**THE EXERCISE:** Copy all of the items below word for word, but leave out the pictures.

Entries on locating words and elements:
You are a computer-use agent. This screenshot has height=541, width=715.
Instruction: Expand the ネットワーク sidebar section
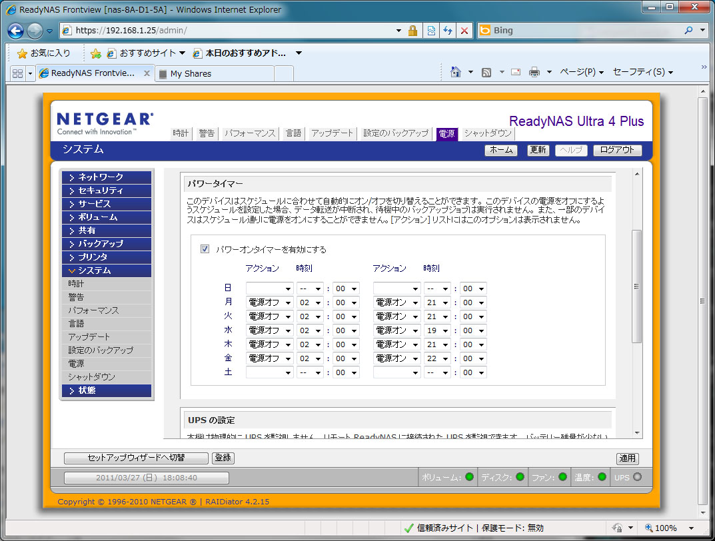(x=107, y=177)
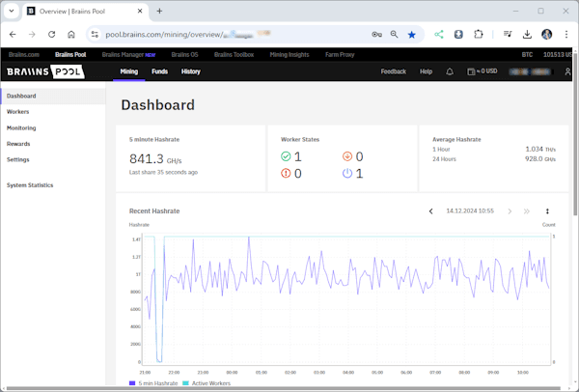Open Workers in the sidebar

(x=17, y=112)
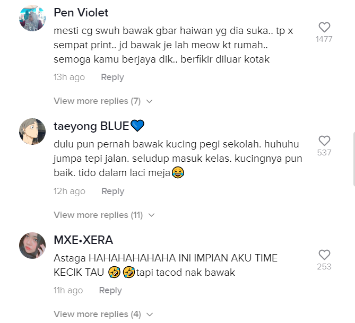Image resolution: width=355 pixels, height=323 pixels.
Task: Click the 1477 likes count
Action: pos(324,39)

**PROBLEM SOLUTION:**
You are a computer-use agent. This screenshot has height=541, width=715.
Instruction: Expand the ネットワーク sidebar section
(x=107, y=177)
Open Workers in the sidebar

(x=17, y=112)
Image resolution: width=355 pixels, height=323 pixels.
Task: Click the 1477 likes count
Action: pos(324,39)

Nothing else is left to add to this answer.